═══ Records supplied ═══

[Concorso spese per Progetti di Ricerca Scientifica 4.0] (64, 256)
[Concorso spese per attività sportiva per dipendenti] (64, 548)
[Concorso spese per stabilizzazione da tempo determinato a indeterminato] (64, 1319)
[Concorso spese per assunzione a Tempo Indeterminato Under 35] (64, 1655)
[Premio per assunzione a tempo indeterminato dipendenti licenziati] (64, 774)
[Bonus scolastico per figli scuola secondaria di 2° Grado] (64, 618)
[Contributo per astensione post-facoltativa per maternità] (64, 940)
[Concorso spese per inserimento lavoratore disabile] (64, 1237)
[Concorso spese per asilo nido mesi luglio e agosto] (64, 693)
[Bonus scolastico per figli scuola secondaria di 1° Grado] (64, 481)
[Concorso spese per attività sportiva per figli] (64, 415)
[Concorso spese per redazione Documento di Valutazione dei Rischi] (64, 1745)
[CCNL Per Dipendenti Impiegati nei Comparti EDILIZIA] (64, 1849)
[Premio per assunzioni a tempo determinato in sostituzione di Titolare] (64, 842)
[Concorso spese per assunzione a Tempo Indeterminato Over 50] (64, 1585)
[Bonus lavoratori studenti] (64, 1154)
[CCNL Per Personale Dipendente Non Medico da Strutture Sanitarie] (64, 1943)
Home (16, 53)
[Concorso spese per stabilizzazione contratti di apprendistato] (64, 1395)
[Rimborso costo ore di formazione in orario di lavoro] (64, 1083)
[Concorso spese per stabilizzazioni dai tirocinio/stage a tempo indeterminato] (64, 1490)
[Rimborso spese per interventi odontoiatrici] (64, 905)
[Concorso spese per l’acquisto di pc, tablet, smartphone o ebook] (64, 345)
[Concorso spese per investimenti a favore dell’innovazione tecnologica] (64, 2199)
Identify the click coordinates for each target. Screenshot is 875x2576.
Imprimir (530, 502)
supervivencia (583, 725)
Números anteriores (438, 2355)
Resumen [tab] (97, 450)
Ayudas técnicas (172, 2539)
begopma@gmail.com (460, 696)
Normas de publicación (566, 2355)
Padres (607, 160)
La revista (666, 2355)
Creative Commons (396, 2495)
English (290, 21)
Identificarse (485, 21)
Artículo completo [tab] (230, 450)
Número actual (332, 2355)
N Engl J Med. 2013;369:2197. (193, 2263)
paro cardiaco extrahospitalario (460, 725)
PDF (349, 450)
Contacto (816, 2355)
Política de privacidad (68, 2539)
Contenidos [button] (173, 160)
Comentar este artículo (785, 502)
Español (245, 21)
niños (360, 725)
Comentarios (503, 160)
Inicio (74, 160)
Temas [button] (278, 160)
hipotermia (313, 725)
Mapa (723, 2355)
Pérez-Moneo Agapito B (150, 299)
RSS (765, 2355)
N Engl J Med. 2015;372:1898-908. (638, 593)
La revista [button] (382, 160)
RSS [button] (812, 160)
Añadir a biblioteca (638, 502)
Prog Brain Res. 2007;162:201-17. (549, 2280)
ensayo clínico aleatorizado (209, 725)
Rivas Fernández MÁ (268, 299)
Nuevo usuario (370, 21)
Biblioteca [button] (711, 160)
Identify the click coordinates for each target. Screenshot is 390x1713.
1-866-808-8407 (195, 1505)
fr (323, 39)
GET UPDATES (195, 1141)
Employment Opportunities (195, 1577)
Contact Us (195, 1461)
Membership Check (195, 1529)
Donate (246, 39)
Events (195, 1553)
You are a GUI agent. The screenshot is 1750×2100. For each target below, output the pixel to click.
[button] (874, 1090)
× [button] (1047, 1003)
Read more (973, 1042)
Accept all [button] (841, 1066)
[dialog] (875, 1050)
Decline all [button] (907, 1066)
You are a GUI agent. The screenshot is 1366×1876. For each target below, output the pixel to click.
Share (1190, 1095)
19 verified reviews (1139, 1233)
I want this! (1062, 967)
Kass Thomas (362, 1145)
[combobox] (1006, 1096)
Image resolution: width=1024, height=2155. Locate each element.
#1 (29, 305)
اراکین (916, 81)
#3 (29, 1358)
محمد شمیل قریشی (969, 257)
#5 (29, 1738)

═══

Search the entries above for the string "stabilizzazione", and report each line where it occurs.

§ Answer area
[Concorso spese per stabilizzazione da tempo determinato a indeterminato] (64, 1319)
[Concorso spese per stabilizzazione contratti di apprendistato] (64, 1395)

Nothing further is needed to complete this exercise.